Dalam obrolan dengan teman sesama masa kuliah. Ada salah satu teman mengatakan bahwa mahasiswa angkatan 1998 yang dahulu di barisan terdepan demo saat reformasi sekarang ada yang bodoh dan pintar, Mereka yang pintar adalah orang-orang yang dapat mengambil kesempatan menjadi pejabat politik, sehingga memperoleh materi tertentu, sedangkan yang bodoh, jika ia tidak menjadi pejabat tertentu. Padahal, mungkin saja orang yang tidak menjabat saat ini, melakukan aksi 1998 karena semata-mata itikad, ataupun orang yang kebetulan menjabat saat ini, pada dasarnya tidak memikirkan untuk memperolehnya, jabatan tersebut diperoleh tanpa ia niatkan saat melakukan aksi demo.
Itikad tidak dapat dipaksakan, karena ia bersumberkan dari dirinya sendiri.

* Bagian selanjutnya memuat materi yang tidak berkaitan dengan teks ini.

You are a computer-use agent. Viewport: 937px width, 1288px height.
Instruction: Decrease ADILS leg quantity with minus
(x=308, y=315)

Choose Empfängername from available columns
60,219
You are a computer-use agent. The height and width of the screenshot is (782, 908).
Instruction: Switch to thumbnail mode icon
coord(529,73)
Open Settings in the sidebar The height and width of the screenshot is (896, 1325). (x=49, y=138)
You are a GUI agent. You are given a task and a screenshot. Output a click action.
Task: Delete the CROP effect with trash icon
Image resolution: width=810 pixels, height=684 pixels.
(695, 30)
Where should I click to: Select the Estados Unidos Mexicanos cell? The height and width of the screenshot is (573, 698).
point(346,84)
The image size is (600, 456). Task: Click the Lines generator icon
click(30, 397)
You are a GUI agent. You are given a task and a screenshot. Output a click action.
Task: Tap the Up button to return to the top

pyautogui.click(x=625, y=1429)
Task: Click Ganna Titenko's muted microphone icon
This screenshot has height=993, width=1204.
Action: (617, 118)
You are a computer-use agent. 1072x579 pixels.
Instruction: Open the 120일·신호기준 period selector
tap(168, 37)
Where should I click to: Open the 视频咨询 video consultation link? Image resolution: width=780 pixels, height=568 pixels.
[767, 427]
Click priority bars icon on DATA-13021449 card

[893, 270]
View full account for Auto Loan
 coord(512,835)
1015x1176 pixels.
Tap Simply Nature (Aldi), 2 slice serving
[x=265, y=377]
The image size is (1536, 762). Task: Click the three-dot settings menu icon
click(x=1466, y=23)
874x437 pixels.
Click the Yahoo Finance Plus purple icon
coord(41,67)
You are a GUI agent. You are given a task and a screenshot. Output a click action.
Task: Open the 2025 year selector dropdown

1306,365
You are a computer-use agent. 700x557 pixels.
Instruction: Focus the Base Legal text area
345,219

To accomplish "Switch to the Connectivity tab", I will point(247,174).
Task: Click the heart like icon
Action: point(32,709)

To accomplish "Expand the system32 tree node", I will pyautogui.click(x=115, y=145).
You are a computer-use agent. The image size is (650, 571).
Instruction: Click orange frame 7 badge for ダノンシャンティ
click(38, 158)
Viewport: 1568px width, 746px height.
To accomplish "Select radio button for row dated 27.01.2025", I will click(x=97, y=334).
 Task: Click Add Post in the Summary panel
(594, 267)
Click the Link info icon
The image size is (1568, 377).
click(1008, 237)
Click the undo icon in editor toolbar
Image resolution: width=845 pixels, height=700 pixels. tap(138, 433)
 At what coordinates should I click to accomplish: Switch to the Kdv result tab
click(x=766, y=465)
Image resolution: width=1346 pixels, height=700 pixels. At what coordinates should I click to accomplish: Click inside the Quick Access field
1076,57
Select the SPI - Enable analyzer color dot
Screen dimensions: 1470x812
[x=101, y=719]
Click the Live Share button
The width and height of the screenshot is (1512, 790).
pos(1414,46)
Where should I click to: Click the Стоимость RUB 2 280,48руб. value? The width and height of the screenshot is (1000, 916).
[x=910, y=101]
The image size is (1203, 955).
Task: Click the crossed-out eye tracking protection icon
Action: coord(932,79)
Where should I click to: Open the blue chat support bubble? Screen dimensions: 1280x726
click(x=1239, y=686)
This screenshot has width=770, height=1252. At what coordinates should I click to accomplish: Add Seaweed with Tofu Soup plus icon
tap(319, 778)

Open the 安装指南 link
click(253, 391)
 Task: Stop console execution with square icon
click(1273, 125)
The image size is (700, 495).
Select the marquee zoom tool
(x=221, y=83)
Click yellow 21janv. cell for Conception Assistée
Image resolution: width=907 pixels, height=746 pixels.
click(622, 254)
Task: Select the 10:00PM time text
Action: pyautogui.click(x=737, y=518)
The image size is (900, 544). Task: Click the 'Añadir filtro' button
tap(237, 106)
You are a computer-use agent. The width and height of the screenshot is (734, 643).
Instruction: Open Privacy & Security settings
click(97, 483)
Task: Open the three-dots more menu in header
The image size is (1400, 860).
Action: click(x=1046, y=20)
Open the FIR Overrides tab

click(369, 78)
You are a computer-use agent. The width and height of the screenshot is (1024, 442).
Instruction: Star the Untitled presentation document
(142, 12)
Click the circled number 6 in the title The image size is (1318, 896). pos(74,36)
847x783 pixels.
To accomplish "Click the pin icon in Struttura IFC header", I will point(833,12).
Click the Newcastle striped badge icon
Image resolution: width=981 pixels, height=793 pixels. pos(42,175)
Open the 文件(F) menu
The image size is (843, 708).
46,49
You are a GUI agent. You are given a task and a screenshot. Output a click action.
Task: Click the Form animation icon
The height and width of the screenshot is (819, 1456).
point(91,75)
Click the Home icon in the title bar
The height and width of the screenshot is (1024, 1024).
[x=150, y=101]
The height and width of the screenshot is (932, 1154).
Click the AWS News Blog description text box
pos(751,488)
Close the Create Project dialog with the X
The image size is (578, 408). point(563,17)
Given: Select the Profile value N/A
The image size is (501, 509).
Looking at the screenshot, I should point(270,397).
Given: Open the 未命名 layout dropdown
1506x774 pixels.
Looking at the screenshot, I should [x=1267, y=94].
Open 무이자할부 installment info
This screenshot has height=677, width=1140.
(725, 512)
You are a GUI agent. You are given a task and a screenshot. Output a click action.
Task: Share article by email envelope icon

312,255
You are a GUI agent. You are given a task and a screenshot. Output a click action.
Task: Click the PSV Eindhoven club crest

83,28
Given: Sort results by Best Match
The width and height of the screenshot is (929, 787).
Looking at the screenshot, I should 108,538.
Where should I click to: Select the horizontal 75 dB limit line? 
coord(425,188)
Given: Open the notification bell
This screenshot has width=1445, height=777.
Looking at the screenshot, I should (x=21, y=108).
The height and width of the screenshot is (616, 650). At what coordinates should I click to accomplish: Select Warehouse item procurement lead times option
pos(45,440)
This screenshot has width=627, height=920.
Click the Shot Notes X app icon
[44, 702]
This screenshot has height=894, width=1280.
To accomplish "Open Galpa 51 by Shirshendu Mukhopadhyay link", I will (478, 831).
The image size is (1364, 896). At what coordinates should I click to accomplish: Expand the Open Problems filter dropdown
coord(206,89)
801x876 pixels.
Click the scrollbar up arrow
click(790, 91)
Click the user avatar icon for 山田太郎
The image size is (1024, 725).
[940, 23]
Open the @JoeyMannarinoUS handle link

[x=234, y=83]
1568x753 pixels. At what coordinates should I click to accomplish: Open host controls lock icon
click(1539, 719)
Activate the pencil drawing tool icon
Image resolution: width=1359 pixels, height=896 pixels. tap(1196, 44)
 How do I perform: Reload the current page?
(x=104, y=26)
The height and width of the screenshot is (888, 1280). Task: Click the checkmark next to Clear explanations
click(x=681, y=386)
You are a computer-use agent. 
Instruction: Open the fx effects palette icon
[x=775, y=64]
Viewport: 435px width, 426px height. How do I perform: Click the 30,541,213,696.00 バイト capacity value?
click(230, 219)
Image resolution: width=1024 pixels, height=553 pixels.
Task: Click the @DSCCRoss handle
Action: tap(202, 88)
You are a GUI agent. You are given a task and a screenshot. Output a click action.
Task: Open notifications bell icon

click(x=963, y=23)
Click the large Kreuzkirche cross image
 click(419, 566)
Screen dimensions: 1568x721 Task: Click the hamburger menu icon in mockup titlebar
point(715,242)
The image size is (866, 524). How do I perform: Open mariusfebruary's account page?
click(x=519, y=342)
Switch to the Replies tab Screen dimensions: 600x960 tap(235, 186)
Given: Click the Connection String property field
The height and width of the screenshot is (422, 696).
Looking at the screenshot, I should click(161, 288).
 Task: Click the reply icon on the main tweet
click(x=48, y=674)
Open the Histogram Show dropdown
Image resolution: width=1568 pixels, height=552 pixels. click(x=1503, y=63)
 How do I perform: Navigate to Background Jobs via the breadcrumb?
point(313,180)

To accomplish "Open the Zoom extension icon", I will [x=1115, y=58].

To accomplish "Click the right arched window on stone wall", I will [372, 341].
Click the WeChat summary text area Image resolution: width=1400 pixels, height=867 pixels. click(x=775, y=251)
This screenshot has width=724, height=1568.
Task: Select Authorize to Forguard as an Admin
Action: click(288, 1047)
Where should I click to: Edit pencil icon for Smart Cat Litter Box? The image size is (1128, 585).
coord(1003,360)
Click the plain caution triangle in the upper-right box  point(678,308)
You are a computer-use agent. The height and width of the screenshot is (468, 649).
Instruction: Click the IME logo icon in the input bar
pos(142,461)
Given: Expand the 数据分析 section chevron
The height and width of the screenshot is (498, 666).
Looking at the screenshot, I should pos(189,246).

Itikad dapat ditularkan melalui inspirasi yang ia berikan pada pihak lain. Itikad muncul sebagai perwujudan nilai-nilai yang ada di dalam diri seseorang. Pendidikan model penghargaan materil tidak akan membentuk itikad. Sekolah yang memotivasi anak didiknya agar menjadi orang sukses hanya membentuk minat, pembelajaran kebangsaan yang berorientasi pada pencapaian nilai ujian bagus justru hanya membuat minat seseorang.
Pada tanggal 2 Desember, bangsa kita telah dipertontonkan sebuah aksi yang mayoritas pelakunya didasarkan itikad. Semoga itikad tidak hanya berlaku bagi aksi 212, namun juga dapat tumbuh untuk berbagai hal yang dapat membuat negeri kita lebih baik lagi. Semoga pendidikan kewarganegaraan, pendidikan Pancasila dapat membuat pesertanya beritikad untuk menjaganya dalam perilaku, bukan sekedar hanya pernyataan dalam ucapan, atau jawaban-jawaban indah dalam tulisan di lembar ujian.